L’uccello dalle piume di cristallo

Von Tonio Klein

Horrorthriller // Schon der erste Spielfilm des Giallo-Papstes Dario Argento hat alles drin, was einen guten Argento ausmacht. Beispielsweise gibt es hier noch erkennbar an Hitchcock geschulte, stilisierte Morde mit ästhetisierten Werkzeugen und ebensolcher Mörderkleidung (Messer aus rotsamtenem Behältnis, schwarzer Mantel, schwarze Handschuhe).

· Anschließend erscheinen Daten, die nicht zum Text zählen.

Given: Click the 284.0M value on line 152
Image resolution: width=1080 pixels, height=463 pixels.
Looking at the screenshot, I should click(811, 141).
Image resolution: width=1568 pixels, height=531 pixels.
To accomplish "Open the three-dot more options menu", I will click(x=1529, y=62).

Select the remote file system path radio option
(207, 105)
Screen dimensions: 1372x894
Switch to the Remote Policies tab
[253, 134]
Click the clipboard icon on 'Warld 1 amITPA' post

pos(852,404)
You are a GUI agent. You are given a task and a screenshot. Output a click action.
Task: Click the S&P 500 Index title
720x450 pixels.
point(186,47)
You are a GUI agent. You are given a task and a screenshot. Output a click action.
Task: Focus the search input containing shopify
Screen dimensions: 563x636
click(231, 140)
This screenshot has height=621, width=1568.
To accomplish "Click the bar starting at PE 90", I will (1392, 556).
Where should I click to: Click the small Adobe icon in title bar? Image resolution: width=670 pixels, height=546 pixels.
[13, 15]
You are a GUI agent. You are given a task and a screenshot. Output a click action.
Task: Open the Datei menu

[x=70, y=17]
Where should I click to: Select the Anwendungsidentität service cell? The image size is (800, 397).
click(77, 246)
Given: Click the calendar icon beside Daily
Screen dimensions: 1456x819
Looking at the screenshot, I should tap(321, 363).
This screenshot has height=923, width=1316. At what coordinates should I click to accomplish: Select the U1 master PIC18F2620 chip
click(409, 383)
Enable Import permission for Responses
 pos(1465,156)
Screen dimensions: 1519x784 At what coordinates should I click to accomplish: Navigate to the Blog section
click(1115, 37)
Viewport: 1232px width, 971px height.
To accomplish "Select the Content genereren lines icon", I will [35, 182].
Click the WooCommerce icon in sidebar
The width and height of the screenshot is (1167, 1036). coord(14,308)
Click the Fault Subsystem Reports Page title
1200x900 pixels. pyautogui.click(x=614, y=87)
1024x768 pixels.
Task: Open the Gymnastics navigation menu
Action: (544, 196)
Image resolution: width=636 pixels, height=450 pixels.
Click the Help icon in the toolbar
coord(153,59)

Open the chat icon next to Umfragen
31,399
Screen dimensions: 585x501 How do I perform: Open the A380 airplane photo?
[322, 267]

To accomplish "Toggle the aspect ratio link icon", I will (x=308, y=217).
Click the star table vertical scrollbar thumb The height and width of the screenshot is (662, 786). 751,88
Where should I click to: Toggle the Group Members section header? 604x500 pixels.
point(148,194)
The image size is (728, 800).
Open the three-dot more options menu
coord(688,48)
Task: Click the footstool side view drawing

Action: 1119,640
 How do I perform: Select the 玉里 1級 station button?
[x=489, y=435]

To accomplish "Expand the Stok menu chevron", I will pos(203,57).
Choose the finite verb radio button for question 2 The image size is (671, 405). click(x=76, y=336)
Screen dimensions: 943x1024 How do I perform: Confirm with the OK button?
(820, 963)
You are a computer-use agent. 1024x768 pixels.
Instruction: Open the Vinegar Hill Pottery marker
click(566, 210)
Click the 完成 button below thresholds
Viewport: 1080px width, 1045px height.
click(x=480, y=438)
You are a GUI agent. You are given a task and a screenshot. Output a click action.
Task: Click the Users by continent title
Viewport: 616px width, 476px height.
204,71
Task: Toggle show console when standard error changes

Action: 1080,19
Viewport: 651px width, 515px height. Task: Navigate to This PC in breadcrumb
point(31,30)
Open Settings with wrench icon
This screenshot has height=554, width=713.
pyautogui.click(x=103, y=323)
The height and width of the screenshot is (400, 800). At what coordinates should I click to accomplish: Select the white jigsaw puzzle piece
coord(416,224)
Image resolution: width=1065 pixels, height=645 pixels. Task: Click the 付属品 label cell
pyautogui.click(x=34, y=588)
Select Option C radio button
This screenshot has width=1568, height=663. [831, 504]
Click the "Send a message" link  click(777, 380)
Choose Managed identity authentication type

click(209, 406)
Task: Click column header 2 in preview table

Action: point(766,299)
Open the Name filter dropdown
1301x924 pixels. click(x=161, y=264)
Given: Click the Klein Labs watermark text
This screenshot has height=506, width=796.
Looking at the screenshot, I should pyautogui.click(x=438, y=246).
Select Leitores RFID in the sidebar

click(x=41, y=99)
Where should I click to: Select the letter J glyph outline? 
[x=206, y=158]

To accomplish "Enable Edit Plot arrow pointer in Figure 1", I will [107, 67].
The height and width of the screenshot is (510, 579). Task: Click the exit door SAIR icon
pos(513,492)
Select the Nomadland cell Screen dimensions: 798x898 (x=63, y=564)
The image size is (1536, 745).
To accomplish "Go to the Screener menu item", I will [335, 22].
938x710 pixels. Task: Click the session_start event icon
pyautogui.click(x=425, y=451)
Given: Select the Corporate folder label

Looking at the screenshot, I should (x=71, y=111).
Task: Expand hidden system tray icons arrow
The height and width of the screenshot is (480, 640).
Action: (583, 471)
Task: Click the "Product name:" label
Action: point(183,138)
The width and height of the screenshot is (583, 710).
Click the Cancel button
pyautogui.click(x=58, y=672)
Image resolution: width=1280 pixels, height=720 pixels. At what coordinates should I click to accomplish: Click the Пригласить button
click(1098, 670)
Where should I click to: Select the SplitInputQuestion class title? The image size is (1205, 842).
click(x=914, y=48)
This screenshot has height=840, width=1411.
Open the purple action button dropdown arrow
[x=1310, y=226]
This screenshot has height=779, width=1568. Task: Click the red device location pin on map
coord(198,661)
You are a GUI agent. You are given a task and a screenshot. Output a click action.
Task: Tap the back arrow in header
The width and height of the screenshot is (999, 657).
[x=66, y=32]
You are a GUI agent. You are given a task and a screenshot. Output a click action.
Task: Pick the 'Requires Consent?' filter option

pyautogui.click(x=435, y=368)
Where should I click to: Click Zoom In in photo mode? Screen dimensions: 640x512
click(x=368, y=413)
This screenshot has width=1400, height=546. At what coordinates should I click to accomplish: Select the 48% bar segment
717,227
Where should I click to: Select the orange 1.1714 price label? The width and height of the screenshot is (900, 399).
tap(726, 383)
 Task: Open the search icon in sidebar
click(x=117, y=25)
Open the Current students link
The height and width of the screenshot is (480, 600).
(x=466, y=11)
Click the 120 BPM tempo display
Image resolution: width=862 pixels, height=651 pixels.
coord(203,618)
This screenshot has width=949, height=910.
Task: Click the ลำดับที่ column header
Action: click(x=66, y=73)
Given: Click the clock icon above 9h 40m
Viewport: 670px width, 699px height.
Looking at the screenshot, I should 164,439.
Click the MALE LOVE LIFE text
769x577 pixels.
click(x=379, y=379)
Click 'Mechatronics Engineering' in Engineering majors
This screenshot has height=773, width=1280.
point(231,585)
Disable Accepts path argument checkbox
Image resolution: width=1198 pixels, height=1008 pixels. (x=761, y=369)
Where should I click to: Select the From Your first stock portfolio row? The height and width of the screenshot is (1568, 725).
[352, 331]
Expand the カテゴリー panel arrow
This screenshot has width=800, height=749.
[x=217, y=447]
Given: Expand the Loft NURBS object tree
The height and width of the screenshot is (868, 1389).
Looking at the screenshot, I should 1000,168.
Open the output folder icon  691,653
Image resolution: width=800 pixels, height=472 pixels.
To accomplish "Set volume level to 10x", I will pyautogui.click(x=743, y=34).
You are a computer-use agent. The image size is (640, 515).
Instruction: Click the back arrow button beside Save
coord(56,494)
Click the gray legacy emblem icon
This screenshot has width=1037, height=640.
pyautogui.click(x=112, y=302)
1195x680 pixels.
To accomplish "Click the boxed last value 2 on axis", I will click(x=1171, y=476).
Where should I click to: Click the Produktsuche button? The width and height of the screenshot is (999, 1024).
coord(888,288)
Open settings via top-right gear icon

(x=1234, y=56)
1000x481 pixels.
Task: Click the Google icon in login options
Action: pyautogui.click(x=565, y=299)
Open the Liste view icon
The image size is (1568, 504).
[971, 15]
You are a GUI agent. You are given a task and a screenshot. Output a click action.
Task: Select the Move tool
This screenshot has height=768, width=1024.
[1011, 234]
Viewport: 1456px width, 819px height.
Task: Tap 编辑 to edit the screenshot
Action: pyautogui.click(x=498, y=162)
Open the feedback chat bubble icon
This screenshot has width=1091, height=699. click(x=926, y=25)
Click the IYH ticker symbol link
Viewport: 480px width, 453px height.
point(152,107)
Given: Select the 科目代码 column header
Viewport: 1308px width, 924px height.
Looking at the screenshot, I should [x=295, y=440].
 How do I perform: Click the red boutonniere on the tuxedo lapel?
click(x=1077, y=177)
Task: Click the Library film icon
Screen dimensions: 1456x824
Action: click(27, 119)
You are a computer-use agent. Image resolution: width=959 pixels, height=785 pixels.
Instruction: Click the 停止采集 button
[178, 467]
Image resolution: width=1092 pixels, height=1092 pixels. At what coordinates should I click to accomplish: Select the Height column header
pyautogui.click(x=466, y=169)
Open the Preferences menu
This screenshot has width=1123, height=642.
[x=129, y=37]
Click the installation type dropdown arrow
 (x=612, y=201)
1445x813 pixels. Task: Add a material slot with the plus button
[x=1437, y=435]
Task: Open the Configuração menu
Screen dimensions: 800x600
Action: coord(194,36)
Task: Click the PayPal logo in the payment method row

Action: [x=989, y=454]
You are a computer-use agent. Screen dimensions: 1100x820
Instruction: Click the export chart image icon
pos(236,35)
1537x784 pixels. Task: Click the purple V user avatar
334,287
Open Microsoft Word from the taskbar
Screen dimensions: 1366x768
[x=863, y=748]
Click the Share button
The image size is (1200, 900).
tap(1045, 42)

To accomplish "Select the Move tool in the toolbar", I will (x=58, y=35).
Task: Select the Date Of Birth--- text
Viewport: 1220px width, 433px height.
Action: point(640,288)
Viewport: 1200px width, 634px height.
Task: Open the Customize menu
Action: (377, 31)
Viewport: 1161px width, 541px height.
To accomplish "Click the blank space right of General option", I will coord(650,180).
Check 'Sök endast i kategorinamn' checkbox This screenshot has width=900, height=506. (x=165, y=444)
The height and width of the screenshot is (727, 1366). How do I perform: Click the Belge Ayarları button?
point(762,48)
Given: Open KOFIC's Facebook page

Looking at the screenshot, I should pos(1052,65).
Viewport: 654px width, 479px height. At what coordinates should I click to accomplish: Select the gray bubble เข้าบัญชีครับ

Das Geheimnis der schwarzen Handschuhe ist ein tödliches

Schon etwas Argento-spezifischer ist hingegen der ausländische Künstler in Italien (Tony Musante als US-Schriftsteller Sam Dalmas), der zum Zeugen eines Verbrechens und zum Hobbydetektiv wird. Und bereits voll ausgefeilt sind die sehr kunstgeprägten Settings – insbesondere in diesem Film erscheinen die Skulpturen einer Galerie selbst als mörderisch und wird es im Finale beinahe tatsächlich zum Mord DURCH Kunst kommen.

Berto Consalvi hat ganz eigene kulinarische und frisurentechnische Vorlieben

Ähnlich, wie George Seeßlen über die Riesenpenis-Attacke in „Uhrwerk Orange“ (1972) schrieb, weiß man hier nicht, ob jemand Angst UM ein Kunstwerk oder VOR einem Kunstwerk hat. Zudem, was des Meisters Markenzeichen wurde: Es gibt bereits die eine Schlüsselszene, in der jemand etwas sieht, aber seinen Augen nicht trauen darf (diesmal ein bisschen zu offensichtlich, da von Anfang an durch Dalmas hinterfragt).

Natürlich bleibt des Detektivs Grübeln vergeblich

Schließlich finden sich auch in diesem Frühwerk schon ein paar Ausflüge ins Groteske, etwa anhand einer seltsamen Nebenrolle für Mario Adorf als Maler Berto Consalvi, der den armen Dalmas ganz schön schockiert, als er verkündet, was beide gerade gegessen haben … Freunde von „Alf“ mögen jetzt rätseln; der Sinn ist nicht so ganz klar. Aber dass wir niemandem trauen können, schon!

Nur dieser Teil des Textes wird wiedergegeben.